DOCUMENT EXCERPT below:

Ann: How do you do that in your day-to-day? How can that idea come to work when you are just a girl sitting at her desk feeling miserable, like the world is stacked against you?
Susan: When we feel hooked, we’re having an emotional thought and treating that emotional thought as fact. Who’s in charge here, the thinker or the thought? “I’ll never meet someone. This job is a dead end. There’s no point in me even trying, so I’m just not going to try. I may as well be quiet in the meeting because there’s no point in talking.”
In this situation, the thought is in charge. Whereas you are bigger and more beautiful and bolder than any of that. You have values, emotions, stories. You have so many aspects to who you are as a human being.
How can I recognize this emotion—I’m feeling stuck, I’m feeling angry—but also make choices that are aligned with who I want to be in the world? I might need to be quiet in the meeting, but what’s really important to me is to be a contributor, so I’m going to look for ways to contribute. That’s the first thing I’d say.
The second thing is doing things like journaling. Journaling is a conversation with yourself. It starts to move you out of feeling stuck and into insight, processing, and moving forward.
Ann: You said that we put ourselves through a marathon of achievement. However, if you want to create energy that’s going to get you unstuck, you have to say yes to everything. That yes is going to make a huge mess of your life, and rather than see the mess as something that’s dragging you down, you have to embrace the mess and see it as momentum.
Susan: When that yes is values-aligned, when it’s a “want to” goal rather than a “have to” goal, that’s when you ultimately end up being able to thrive.

End of DOCUMENT EXCERPT.
DATA TO EXAMINE below:

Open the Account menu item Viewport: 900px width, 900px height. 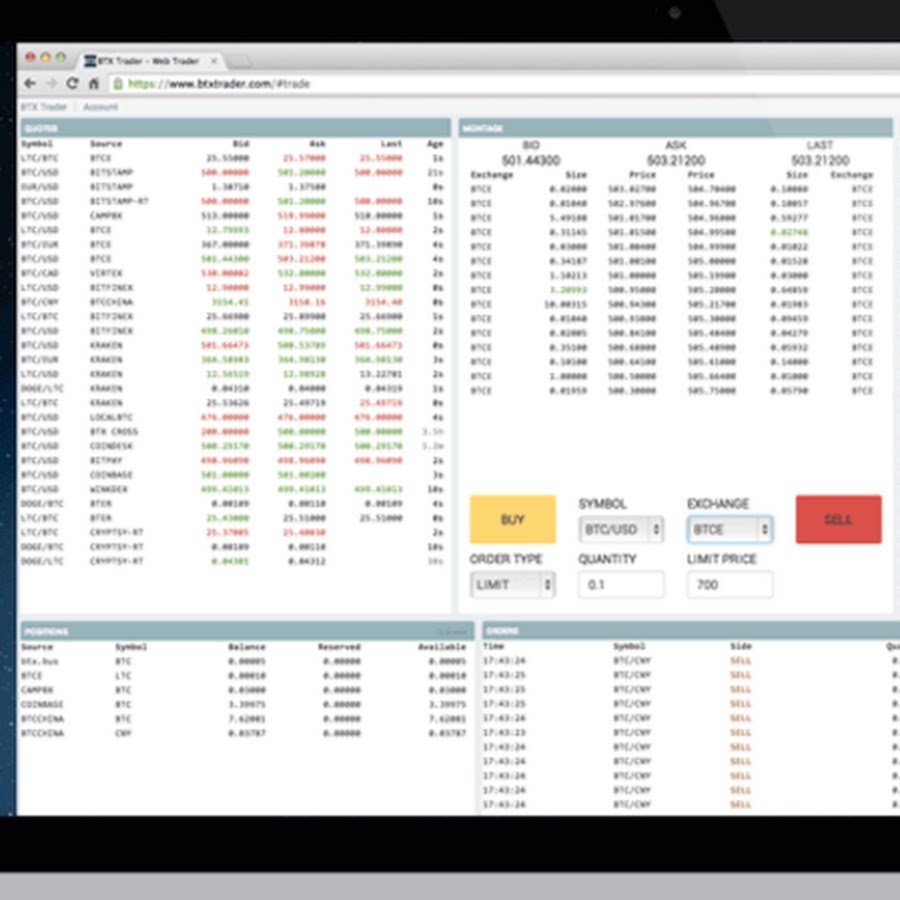(100, 107)
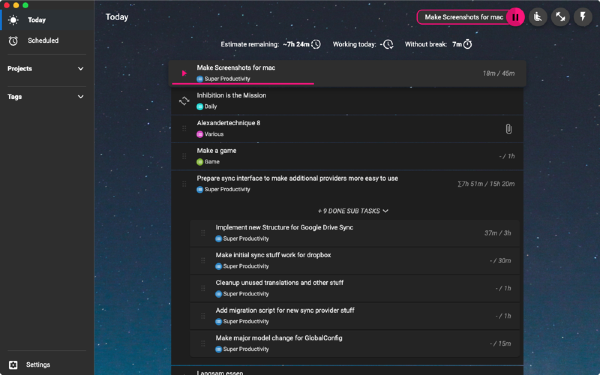The height and width of the screenshot is (375, 600).
Task: Show the 9 done sub tasks
Action: pos(353,211)
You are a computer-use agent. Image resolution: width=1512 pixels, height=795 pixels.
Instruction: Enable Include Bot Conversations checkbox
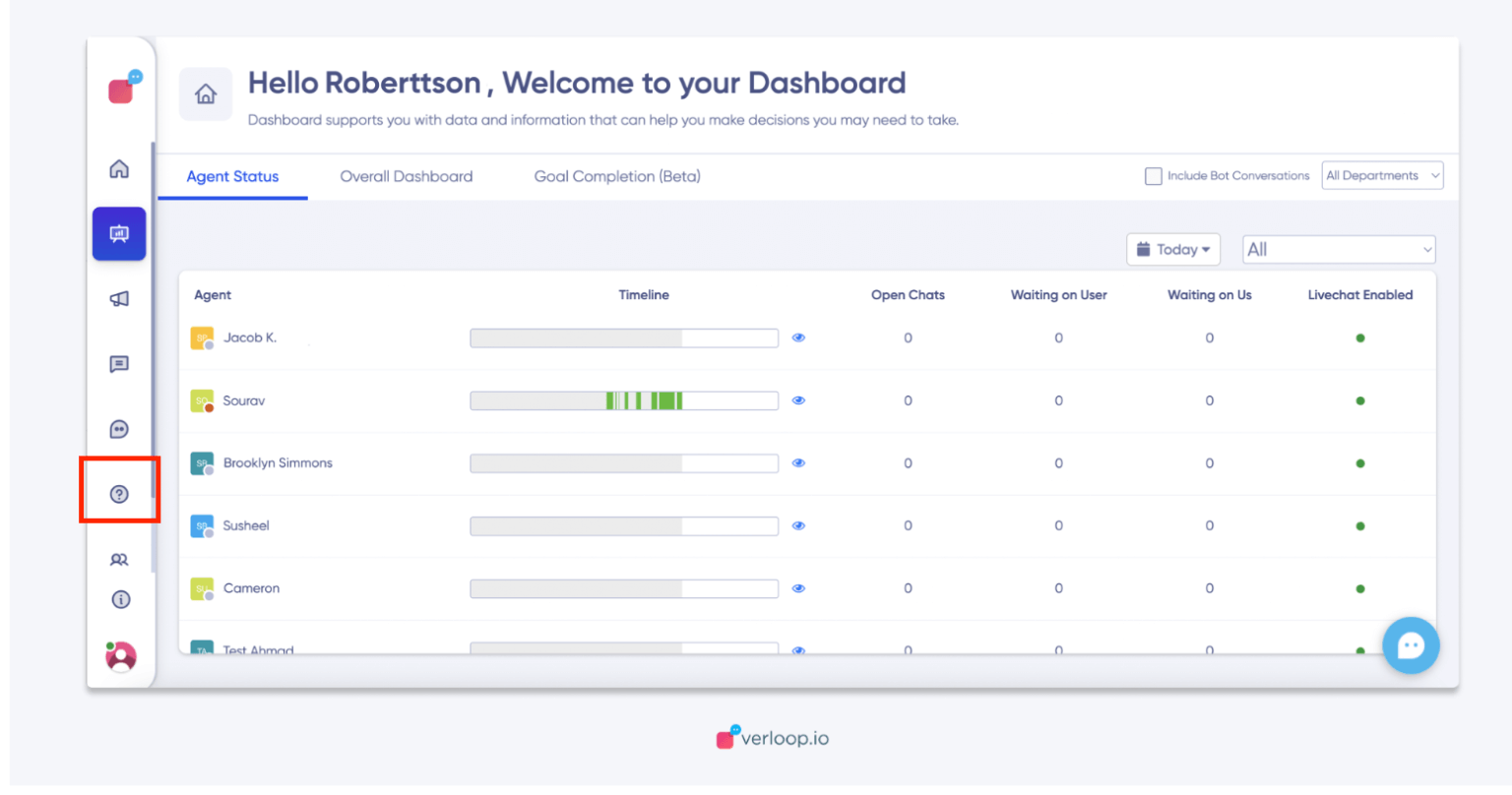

End of DATA TO EXAMINE.

• **DIRECTIONS**:
(a) In the interview excerpt, what reason does Susan give for recommending journaling to someone who feels stuck? Answer in one to three sentences.
(b) Print the part of the interview excerpt that begins at the words "The second thing" and stops after the words "and moving forward.".

• **ANSWERS BELOW**:
(a) Susan says journaling is a conversation with yourself. It begins to move you out of feeling stuck and into insight, processing, and moving forward.

(b)
The second thing is doing things like journaling. Journaling is a conversation with yourself. It starts to move you out of feeling stuck and into insight, processing, and moving forward.